Variables | HDL-2b (%) | HDL-3(%) |
Age (years) | -0.26** | 0.01 |
Total Cholesterol (mg/dL) | 0.21** | -0.03 |
Triglyceride (mg/dL) | -0.44*** | 0.51*** |
HDL-C (mg/dL) | 0.68*** | -0.52*** |
HDL-2b (%) | 1.00 | -0.54*** |
HDL-3 (%) | -0.54*** | 1.00 |
LDL-C (mg/dL) | 0.10 | 0.02 |
Intact-PTH (pg/ml) | < 0.001 | -0.03 |
Albumin (g/dL) | 0.05 | 0.13 |
hs-CRP (mg/L) | -0.11 | < 0.001 |
Hemoglobin (g/dL) | 0.16* | 0.14* |
Total leukocytes (109/L) | -0.16* | 0.19** |
*p < 0.05, **p < 0.01, ***p < 0.001. |
- Figure 1. Participants flow diagram. |
Influence of sex on the HDL-2b and HDL-3 subclass proportions
Both sexes in the HD cohort demonstrated significantly lower HDL-2b and HDL-3 subclass proportions compared with healthy controls. On the other hand, the HDL-2b and HDL-3 subclass proportions were not different between sexes in the HD cohort (Fig. 2).

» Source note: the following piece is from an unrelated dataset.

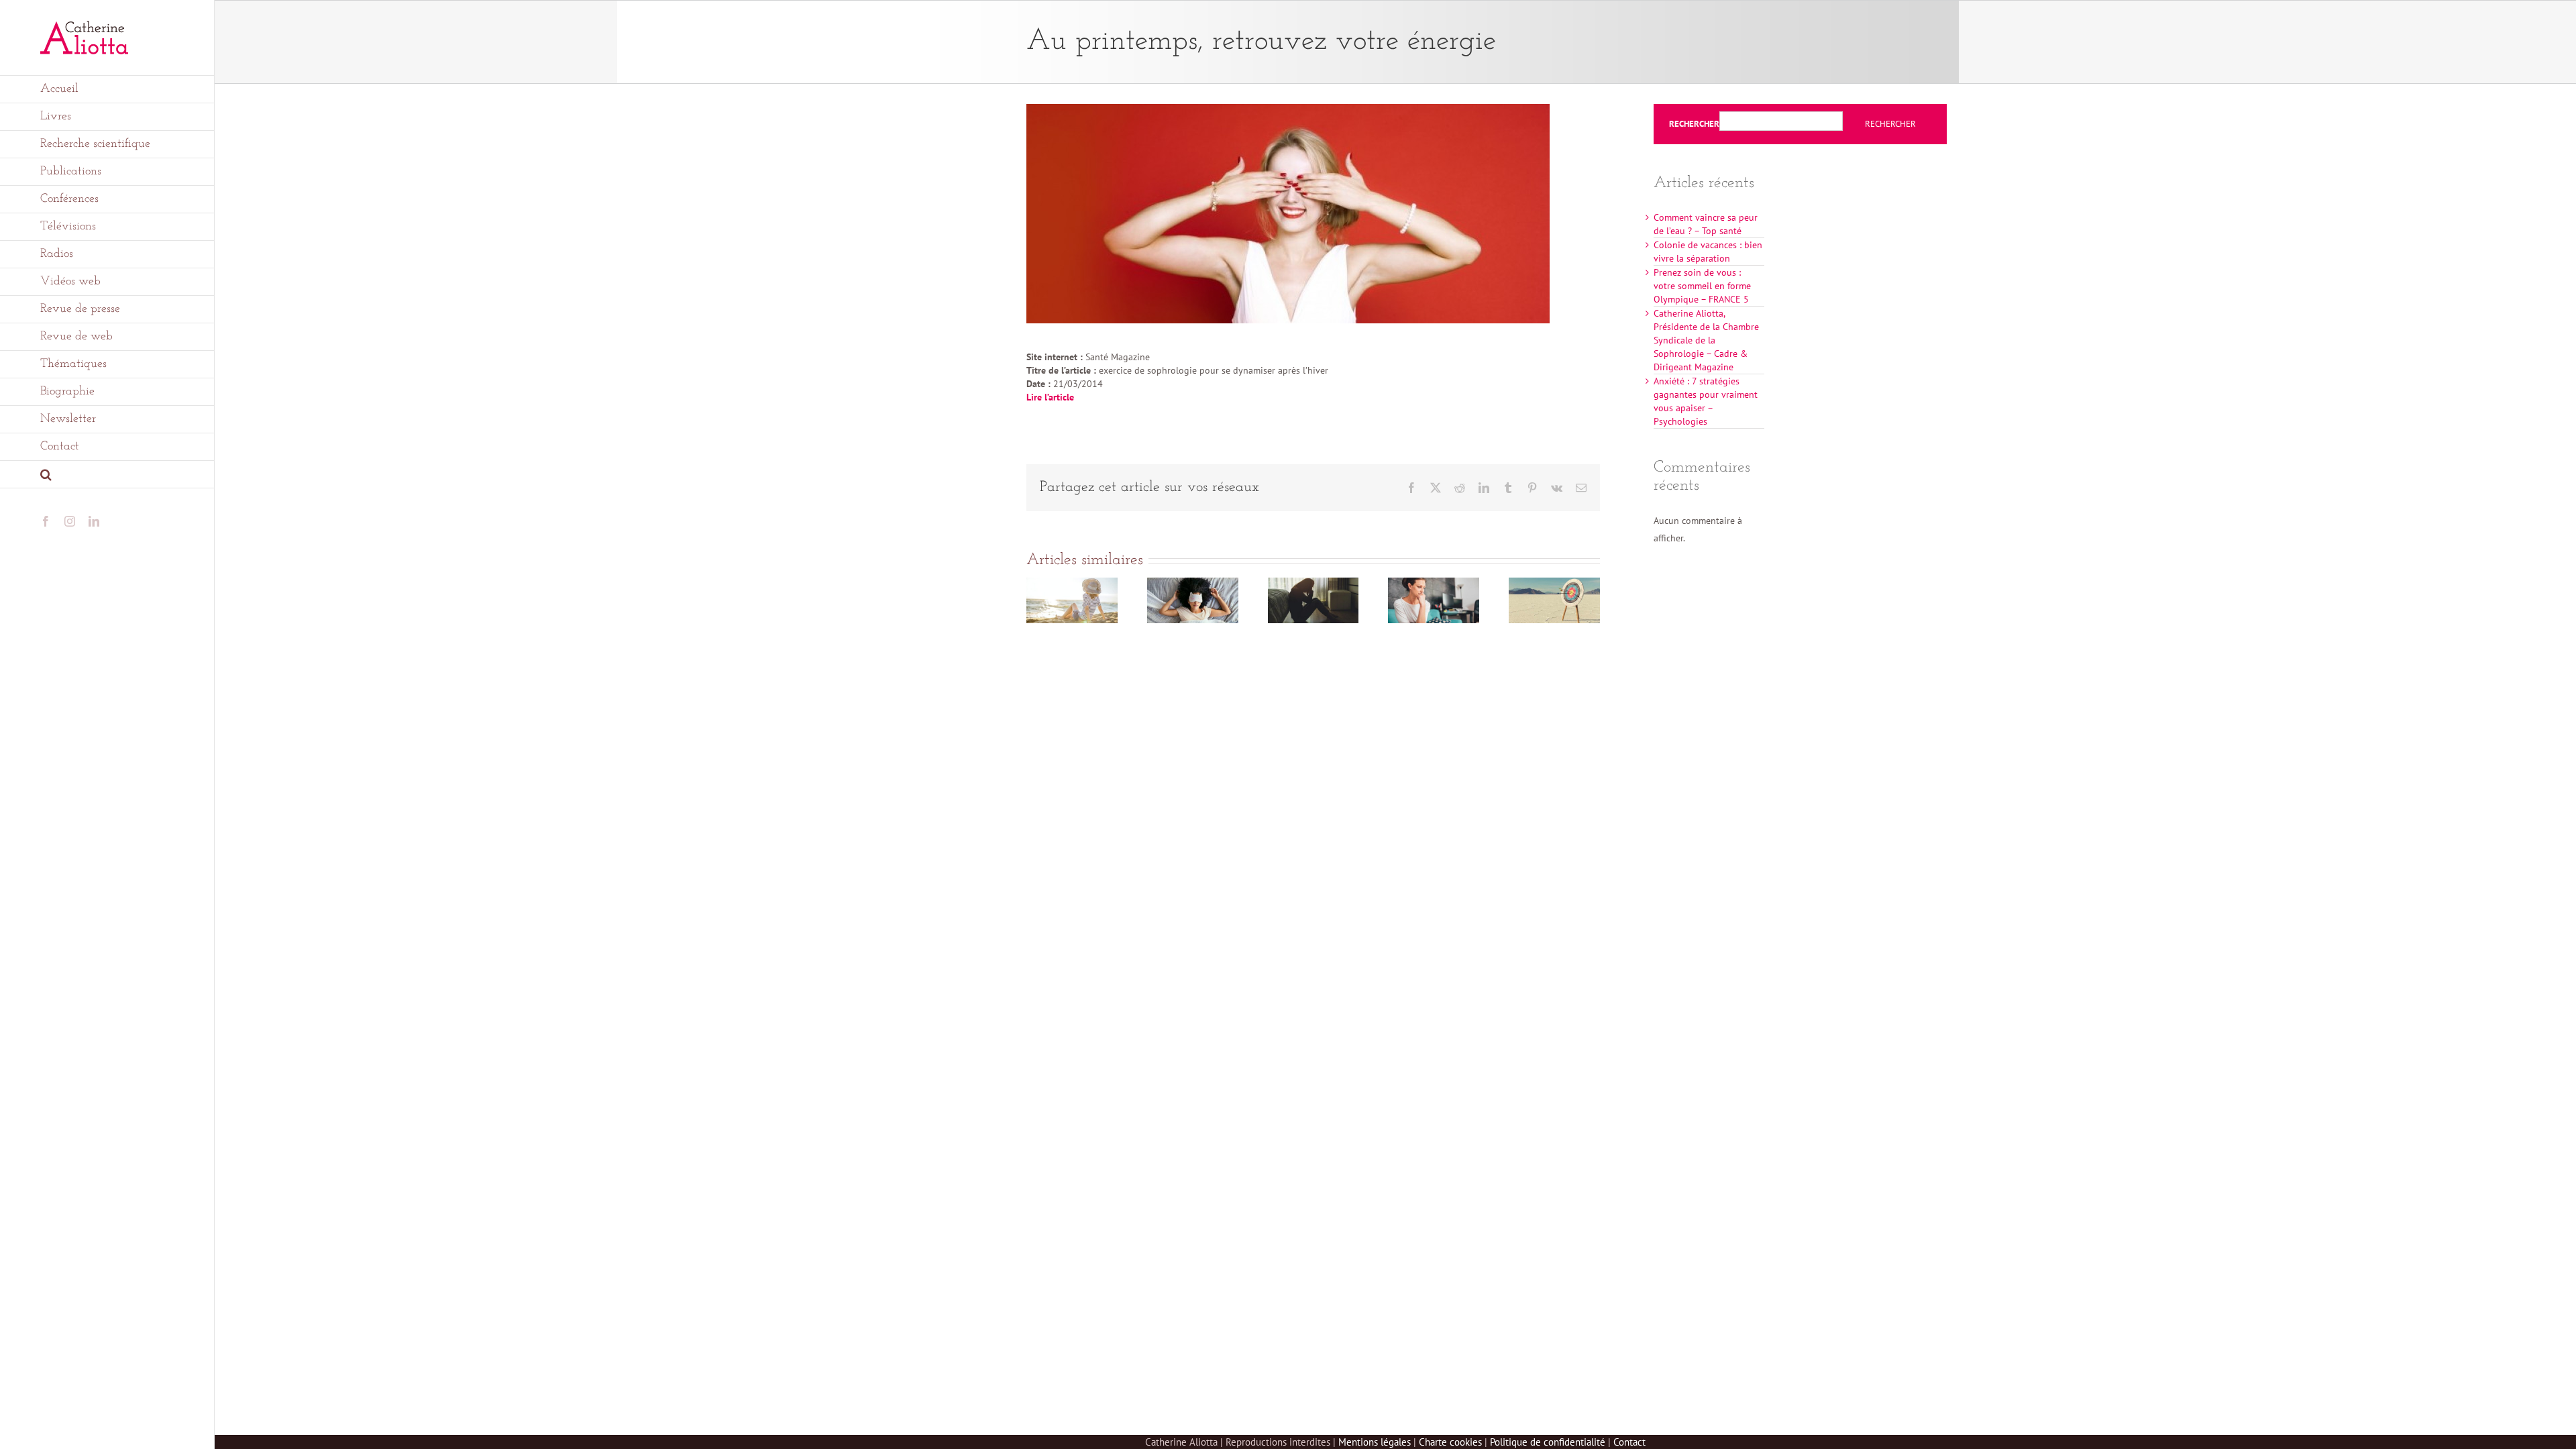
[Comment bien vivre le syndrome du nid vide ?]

Associations of the hs-CRP levels with the HDL-2b and HDL-3 subclass proportions
We stratified the entire cohort with the cutoff hs-CRP level of 3 mg/L (normal range < 3 mg/L in the laboratory) and examined the associations with the HDL-2b and HDL-3 subclass proportions. The results showed that the HDL-2b (P = 0.031) and HDL-3 (P = 0.030) subclass proportions were significantly lower in the HD cohort under the hs-CRP level of < 3 mg/L compared with healthy controls. Similarly, the HDL-3 (P = 0.004) subclass proportion was significantly lower in the HD cohort under the hs-CRP level of ≥ 3 mg/L compared with healthy controls. However, this relationship was not noted in the HDL-2b(P = 0.274) subclass proportion (Fig. 3 − 1). We further examined the associations of the hs-CRP levels < 3 mg/L with the HDL-2b and HDL-3 subclass proportions in the HD cohort. The results showed that the HDL-2b (P = 0.005) subclass proportion was significantly lower under hs-CRP levels ≥ 3 mg/L compared with those with hs-CRP levels < 3 mg/L. In contrast, HDL-3 (P = 0.022) subclasses revealed an opposite trend (Fig. 3 − 2).
Influence of diabetes on the HDL-2b and HDL-3 subclass proportions in the HD cohort
Diabetic patients with HD did not demonstrate significant differences in the HDL-2b and HDL-3 subclass proportions compared with nondiabetic HD patients (Fig. 4).